1. O MUNICÍPIO ..., Entidade Demandada nos presentes autos de AÇÃO ADMINISTRATIVA DE CONTENCIOSO PRÉ-CONTRATUAL em que é Autora a sociedade [SCom01...], UNIPESSOAL, LDA. [doravante [SCom01...]], vem intentar o presente RECURSO JURISDICIONAL do despacho saneador-sentença promanado nos autos, que julgou procedente a presente ação, reconhecendo “(…) o direito da Autora a ser indemnizada pelo Réu, determinando a que as partes acordem no montante de indemnização, no prazo de 30 dias após o trânsito em julgado (…)”.

2. Alegando, o Recorrente formulou as seguintes conclusões: “(…)

1ª. O presente recurso jurisdicional foi interposto contra a sentença proferida pelo Tribunal Administrativo e Fiscal de Coimbra, em 23 de novembro p.p., através da qual o tribunal a quo julgou verificado o vício da falta de fundamentação e, em consequência, anulou o ato de não adjudicação do contrato de “aluguer de meios audiovisuais e estruturas para as Festas do Município ... de 2023”.

2ª. Adicionalmente, o tribunal considerou que o contrato deveria ser adjudicado à Autora/Recorrida, procedendo, em substituição da Administração, à análise e avaliação das propostas e adjudicando o serviço à Recorrida.

3ª. Por último, o tribunal entendeu que por já não ser possível à Autora/Recorrida executar o contrato, considerando que as festas do Município já decorreram, tem esta direito a ser indemnizada, nos termos do disposto nos artigos 45.° e 45.°-A do CPTA.

4ª. Salvo o devido respeito, o aresto em recurso enferma de notório erro de julgamento por duas razões, a primeira, porque o ato de não adjudicação, praticado ao abrigo do disposto no artigo 79.° do Código dos Contratos Públicos, não padece de falta de fundamentação e segunda porque a adjudicação do contrato à Autora/Recorrida é violadora do princípio da separação de poderes, constitucional e legalmente consagrado.

5ª.Como é sabido, a fundamentação é um conceito relativo que varia em função do tipo legal do ato administrativo, exigindo-se que, perante o itinerário cognoscitivo e valorativo constante daquele ato, um destinatário normal possa ficar a saber por que se decidiu em determinado sentido.

. Para praticar o ato de não adjudicação, o Município empregou a seguinte fundamentação: “No decurso do procedimento e devido a eventos diversos ocorridos e promovidos pelo Município verificou-se que existe um conjunto de serviços, previstos no presente procedimento, que já se encontram satisfeitos.
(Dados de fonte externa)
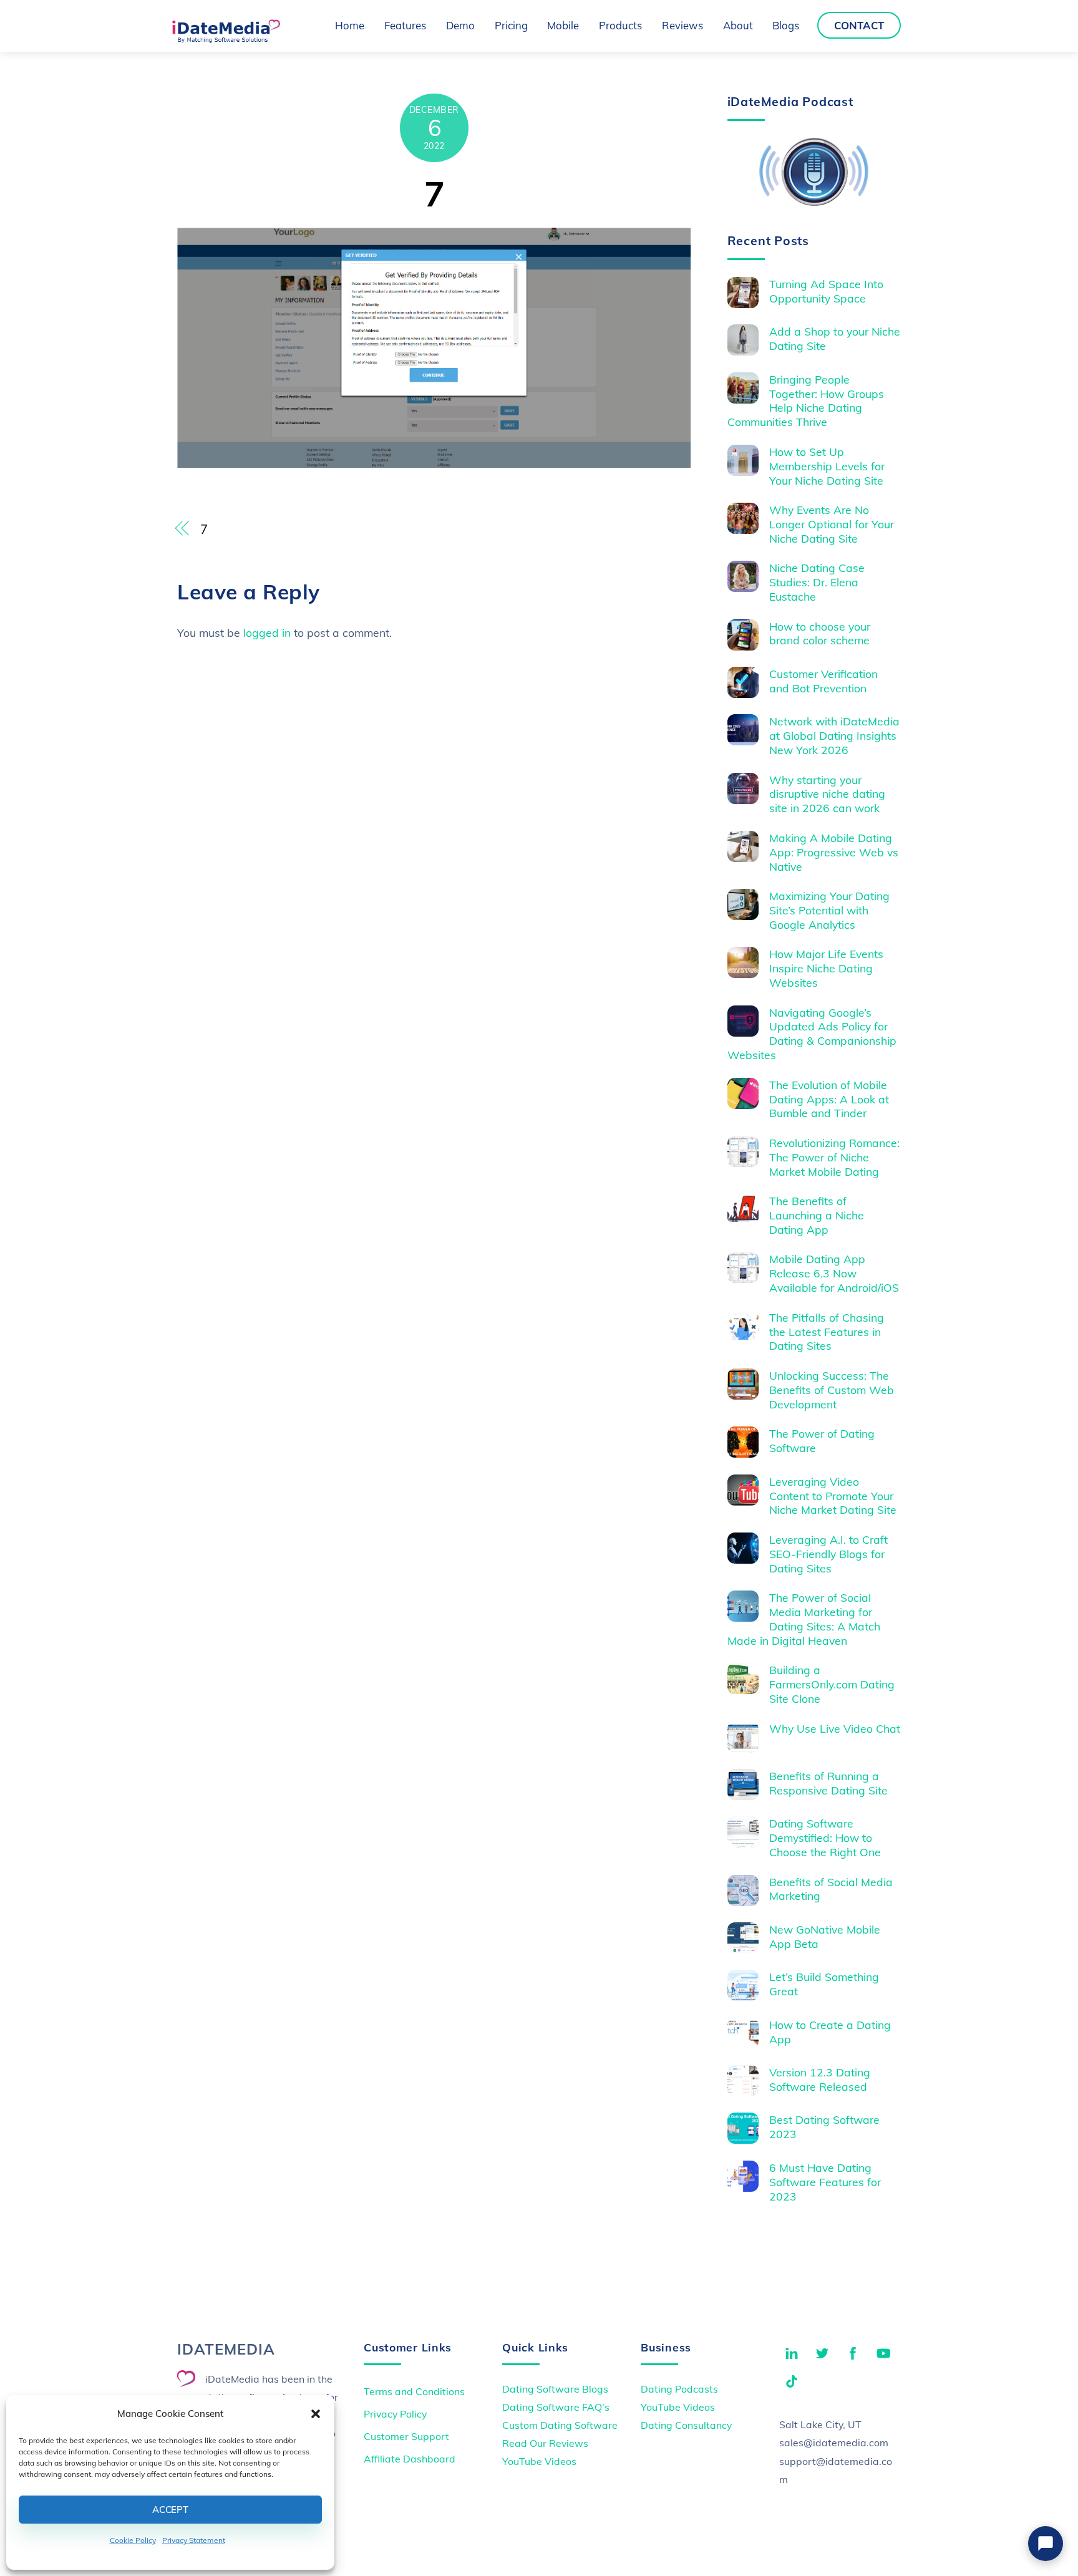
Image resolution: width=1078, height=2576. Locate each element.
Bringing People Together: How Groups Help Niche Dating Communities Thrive (806, 400)
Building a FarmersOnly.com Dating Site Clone (832, 1684)
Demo (460, 25)
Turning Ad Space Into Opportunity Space (826, 291)
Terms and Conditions (414, 2391)
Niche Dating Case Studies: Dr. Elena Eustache (817, 582)
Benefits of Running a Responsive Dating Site (828, 1783)
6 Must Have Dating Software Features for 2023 (825, 2182)
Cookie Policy (133, 2540)
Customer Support (406, 2436)
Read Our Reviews (545, 2443)
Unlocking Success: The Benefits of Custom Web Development (831, 1389)
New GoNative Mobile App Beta (824, 1936)
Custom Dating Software (560, 2425)
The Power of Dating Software (822, 1440)
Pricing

Assim, a prossecução do presente procedimento nos termos em que foi aprovado e as propostas apresentadas, conduzirá a um acréscimo de custo injustificado, resultante da duplicação de serviços. Atenta a ocorrência de factos supervenientes à data da decisão de contratar, que obrigarão a uma alteração significativa do objeto do contrato a celebrar, entende-se que ao abrigo do disposto na alínea d) do n.° 1 o artigo 79.° do CCP, não deverá ocorrer adjudicação e o presente procedimento considerado extinto” (v. fls. 110 do PA).

7ª. Perante isto, os concorrentes tomaram conhecimento que entre a decisão de abertura do procedimento e a abertura das propostas houve eventos que levaram o Município a aperceber-se que já detinha um conjunto de serviços e equipamentos, razão pela qual não fazia sentido duplicar custos.

Ora,

Sabendo queA fundamentação não tem, por imposição legal, de ser exaustiva, bastando que dê a conhecer as razões factuais e de direito por que se decidiu no sentido adotado no ato e não num outro sentido possível, sendo que, ainda que a fundamentação formal da deliberação impugnada não se apresente de forma clara, suficiente e congruente, deve considerar-se que o fim visado pela consagração daquele dever se encontra manifestamente cumprido quando o seu destinatário demonstra bem ter compreendido os motivos determinantes daquele” (v. Ac.° do TCA Norte, de 22 de março de 2022, Proc. n.° 0O003/11.0BEPNF, disponível em www.dgsi.pt, destaques da autoria dos signatários).

É por demais evidente que a fundamentação empregue é suficiente, ainda para mais quando a Autora/Recorrida percebeu perfeitamente as razões pelas quais o Recorrente decidiu conforme decidiu.

10ª Além disso, os tribunais já tiveram oportunidade de reconhecer que "...embora se admita que o ato recorrido pudesse encontrar-se melhor fundamentado de facto, mediante concretização dos factos integradores das razões da sua prática, o certo é que, ainda assim, são compreensíveis as razões do ato recorrido, que os autores revelam conhecer e compreender. (...) Assim, admitindo-se que o mesmo poderia ser mais completo, ainda assim, permite, sem margem para dúvidas, dar a conhecer as menções obrigatórias previstas no art° 123° do CPA, isto é, permite determinar inequivocamente o seu sentido, alcance e os efeitos jurídicos do ato administrativo, não existindo falta de determinabilidade da fundamentação, não se mostrando, por essa razão, violado tal preceito" (cf. Ac.° de 12/07/2012, Proc. n.° 04268/08, disponível em www.dgsi.pt, destaques da autoria dos signatários).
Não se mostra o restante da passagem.